机器学习（西瓜书）之一元线性回归公式推导

一元线性回归公式推导

1.求解偏置b的公式推导思路：由最小二乘法导出损失函数 $E( \omega, b )$ —>证明损失函数 $E( \omega, b )$ 是关于 $w$ 和 $b$ 的凸函数—>对损失函数 $E( \omega, b)$ 关于 $b$ 求一阶偏导数—>令一阶偏导数等于 $0$ 解出 $b$

由最小二乘法导出损失函数 $E( \omega, b)$ :

$E_{(w,b)}=\sum^{m}_{i = 1}(y_i-f(x_i))^2=\sum^{m}_{i = 1}(y_i-(\omega x_i+b))^2=\sum^{m}_{i = 1}(y_i-\omega x_i-b)^2 \tag{$ p_{54}.3.4$}$

证明损失函数 $E(\omega, b)$ 是关于 $\omega$ 和 $b$ 的凸函数—— 求: $A=f_{xx}^{ 〞}(x,y)$

$\frac{\partial E_{(w,b)}}{\partial \omega} =\frac{\partial }{\partial \omega} [\sum^{m}_{i = 1}(y_i-\omega x_i-b)^2] =\sum^{m}_{i = 1}\frac{\partial }{\partial \omega} (y_i-\omega x_i-b)^2 =\sum^{m}_{i = 1}2·(y_i-\omega x_i-b)·（-x_i） =2(\omega\sum^{m}_{i = 1}x_i ^2-\sum^{m}_{i = 1}(y_i-b)x_i)$ 上式即为即为（3.5)

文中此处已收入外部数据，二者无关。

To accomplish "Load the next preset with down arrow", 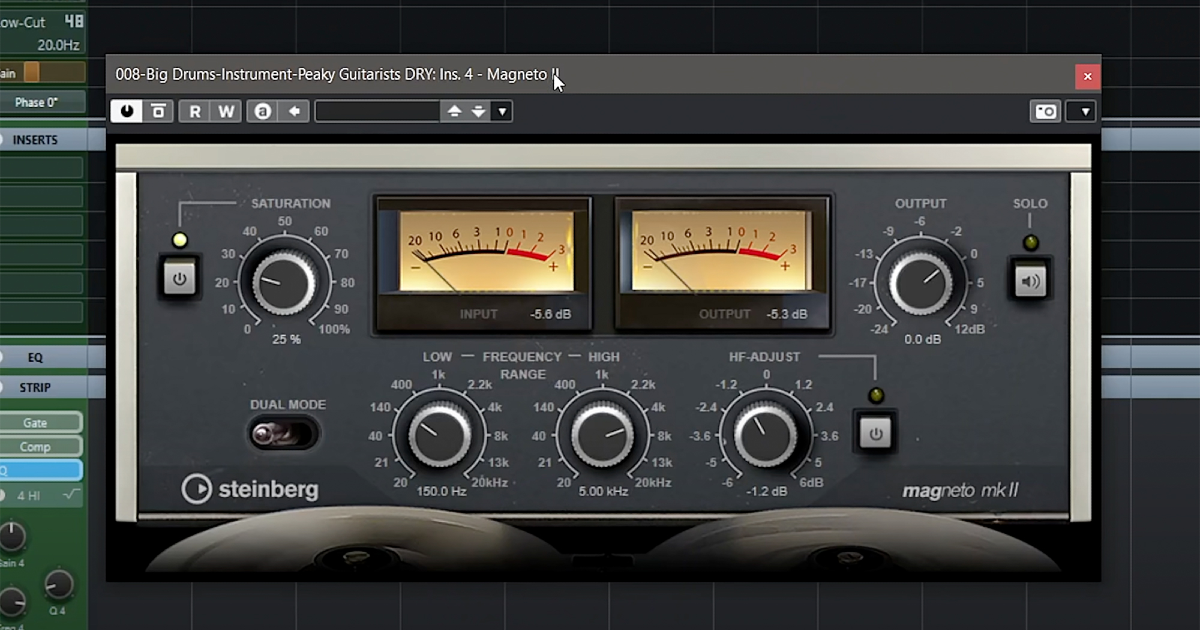I will (x=479, y=111).
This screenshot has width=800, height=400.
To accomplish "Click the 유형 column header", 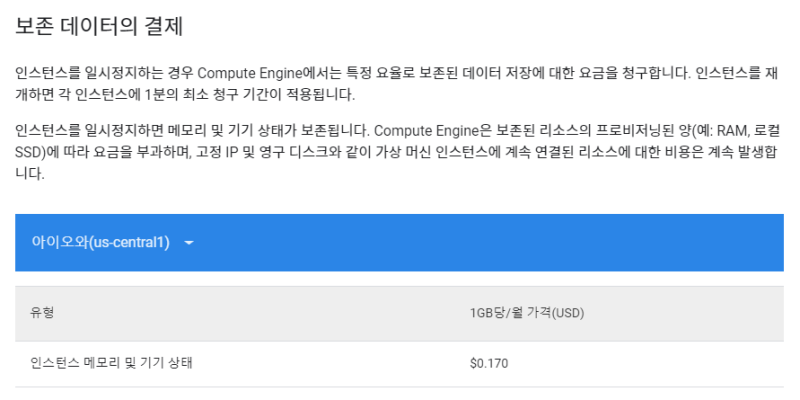I will coord(42,313).
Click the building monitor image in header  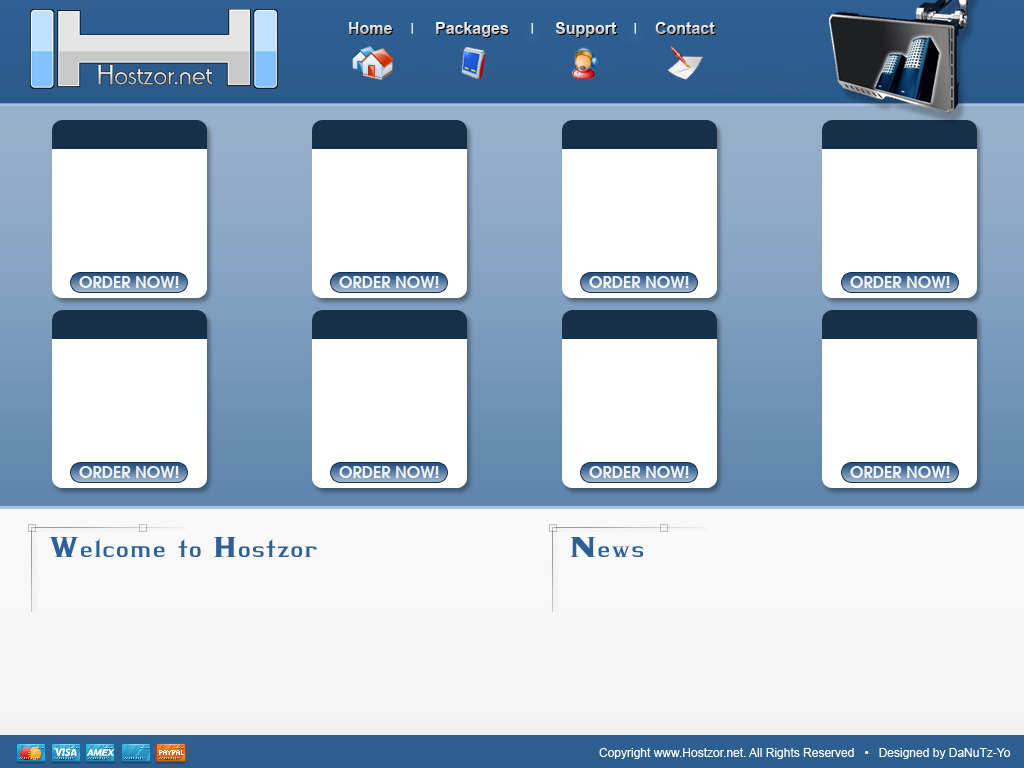click(x=897, y=58)
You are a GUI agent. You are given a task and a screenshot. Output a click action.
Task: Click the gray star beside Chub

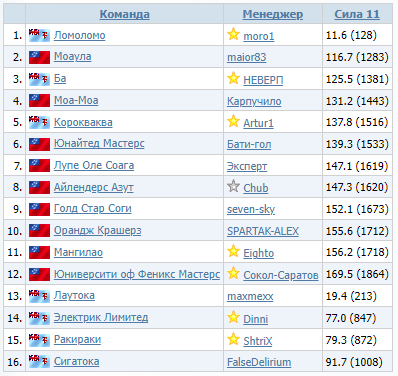(x=233, y=186)
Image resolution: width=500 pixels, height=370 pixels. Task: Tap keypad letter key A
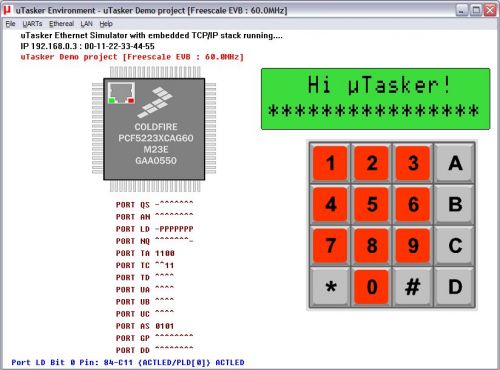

$A=f_{xx}^{ 〞}(x,y)= \frac{\partial^2E_{(\omega,b)}}{\partial \omega^2} =\frac{\partial }{\partial \omega} (\sum^{m}_{i = 1}\frac{\partial E_{(w,b)}}{\partial \omega} ) =\frac{\partial }{\partial \omega}[2(\omega\sum^{m}_{i = 1}x_i ^2-\sum^{m}_{i = 1}(y_i-b)x_i)] =\frac{\partial }{\partial \omega}[2\omega\sum^{m}_{i = 1}x_i ^2] =2\sum^{m}_{i = 1}x_i ^2$

求: $B=f_{xy}^{ 〞}(x,y)$

$B=f_{xy}^{ 〞}(x,y)= \frac{\partial^2E_{(\omega,b)}}{\partial \omega\partial b} =\frac{\partial }{\partial b} ( \frac{\partial E_{(w,b)}}{\partial \omega} ) =\frac{\partial }{\partial b} [2(\omega\sum^{m}_{i = 1}x_i ^2-\sum^{m}_{i = 1}(y_i-b)x_i)] =\frac{\partial }{\partial b}[-2\sum^{m}_{i = 1}(y_i-b)x_i)] =2\sum^{m}_{i = 1}x_i$

求: $C=f_{yy}^{ 〞}(x,y)$

$\frac{\partial E_{(w,b)}}{\partial b} = \frac{\partial }{\partial b}[\sum^{m}_{i = 1} (y_i-\omega x_i-b)^2] =\sum^{m}_{i = 1}\frac{\partial }{\partial b} (y_i-\omega x_i-b)^2 =\sum^{m}_{i = 1}2·(y_i-\omega x_i-b)·（-1） =2(mb-\sum^{m}_{i = 1}(y_i-\omega x_i))$ 上式即为即为（3.6)